Envelope and pre-membrane protein structural amino acid mutations mediate diminished avian growth and virulence of a Mexican West Nile virus isolate

Abstract

The hallmark attribute of North American West Nile virus (WNV) strains has been high pathogenicity in certain bird species. Surprisingly, this avian virulent WNV phenotype has not been observed during its geographical expansion into the Caribbean, Central America and South America. One WNV variant (TM171-03-pp1) isolated in Mexico has demonstrated an attenuated phenotype in two widely distributed North American bird species, American crows (AMCRs) and house sparrows (HOSPs). In order to identify genetic determinants associated with attenuated avian replication of the TM171-03-pp1 variant, chimeric viruses between the NY99 and Mexican strains were generated, and their replicative capacity was assessed in cell culture and in AMCR, HOSP and house finch avian hosts. The results demonstrated that mutations in both the pre-membrane (prM-I141T) and envelope (E-S156P) genes mediated the attenuation phenotype of the WNV TM171-03-pp1 variant in a chicken macrophage cell line and in all three avian species assayed. Inclusion of the prM-I141T and E-S156P TM171-03-pp1 mutations in the NY99 backbone was necessary to achieve the avian attenuation level of the Mexican virus. Furthermore, reciprocal incorporation of both prM-T141I and E-P156S substitutions into the Mexican virus genome was necessary to generate a virus that exhibited avian virulence equivalent to the NY99 virus. These structural changes may indicate the presence of new evolutionary pressures exerted on WNV populations circulating in Latin America or may signify a genetic bottleneck that has constrained their epiornitic potential in alternative geographical locations.

Fig. 1.

Mean viral titre±sd of triplicate cultures of parental and NY99/MX03 point-mutant viruses in Vero cells inoculated at an m.o.i of 0.01, with a detection limit of 50 p.f.u. ml⁻¹.

Fig. 2.

In vitro growth profiles of parental genotype and NY99/MX03 point-mutant viruses in an avian myeloid cell line (HD11 chicken monocytes). The mean viral titre±sd was determined from triplicate cultures inoculated at an m.o.i of 0.01, with a detection limit of 50 p.f.u. ml⁻¹. The parental recombinant WN/IC-P991 (a–c) and WN-MX03/IC (b, c) were included for reference.
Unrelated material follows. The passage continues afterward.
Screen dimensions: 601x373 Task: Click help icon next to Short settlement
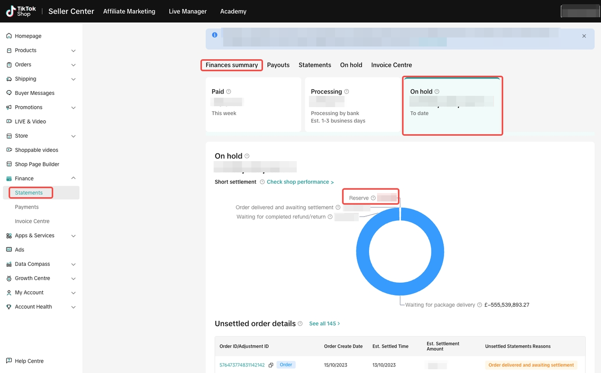point(262,182)
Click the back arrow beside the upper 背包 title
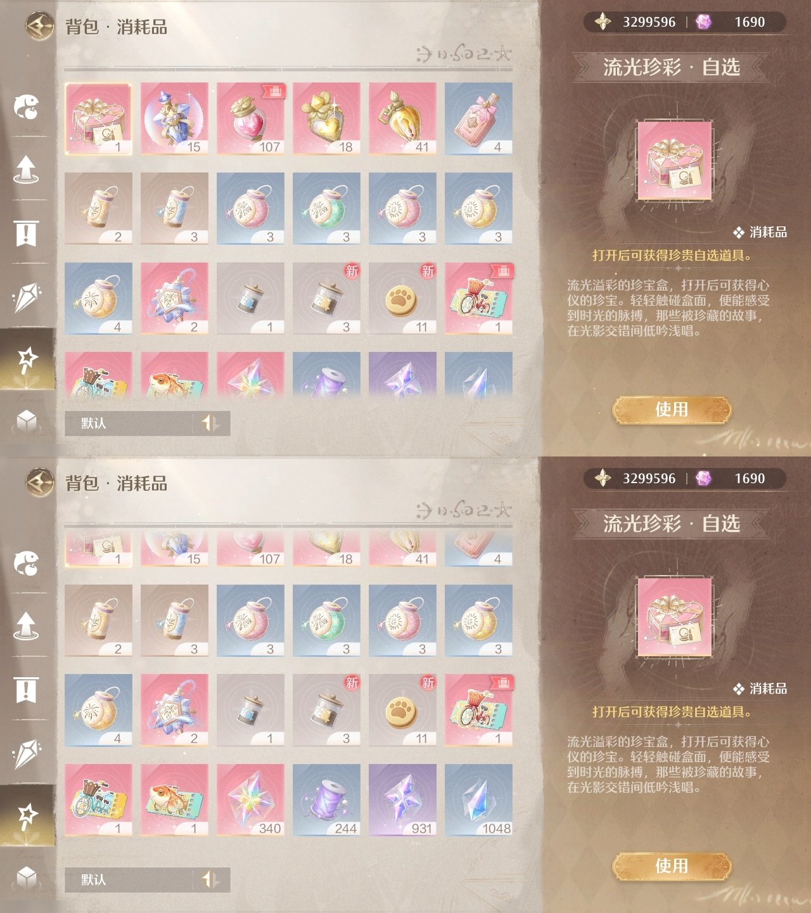The height and width of the screenshot is (913, 811). tap(40, 27)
All samples were taken from a single concurrent experiment and data were partitioned into separate graphs for presentation purposes.

Fig. 3.

(a, b) Selected viraemia profiles of American crows inoculated with 1500 p.f.u. parental genotype and NY99/MX03 point-mutant viruses. Crows were inoculated with WN/IC-P991 (n = 8), WN/IC-E (n = 8), TM171-03-pp1 (n = 8), WN/IC-prM (n = 6), WN/IC-prM.E (n = 6) and WN-MX03/IC (n = 3). The TM171-03-pp1 viraemia profile was taken from previously published data (Brault et al., 2011). Titres were determined by standard plaque assay in Vero cells with a limit of detection of 1.7 log₁₀ p.f.u. (ml serum)⁻¹. Results are shown as means±sd, and only positive or negative values are presented for clarity. The WN/IC-P991 and WN-MX03 viraemia profiles have been plotted on both graphs for reference. Viraemia profiles of additional chimeras have been omitted for clarity of presentation and are available as a Supplementary Fig. S1 (available in JGV Online).

Fig. 4.

Percentage survival of AMCRs inoculated with 1500 p.f.u. parental and NY99/MX03 point-mutant viruses and serially bled, as presented in Fig. 3 (n = 8 for WN/IC-P991, TM171-03-pp1 and WN/IC-E; n = 6 for WN/IC-prM and WN/IC-prM.E). The TM171-03-pp1 mortality plot has been reproduced for reference from previously published data (Brault et al., 2011).

Fig. 5.

(a, b) Viraemia profiles of HOSPs (n = 6; except for WN/IC-P991 where n = 5) following inoculation with 1500 p.f.u. NY99/MX03 parental genotype and point-mutant viruses. Daily mean peak titres are represented (±sd) with a detection limit of 1.7 log₁₀ p.f.u. (ml serum)⁻¹. WN/IC-P991 and WN-MX03/IC have been displayed on both graphs for comparative purposes.

Fig. 6.

Viraemia profiles of HOFIs (n = 6) following inoculation with 1500 p.f.u. parental genotype and NY99/MX03 point-mutant WNV recombinant viruses. Daily mean peak titres are represented (±sd) with a detection limit of 1.7 log₁₀ p.f.u. (ml serum)⁻¹.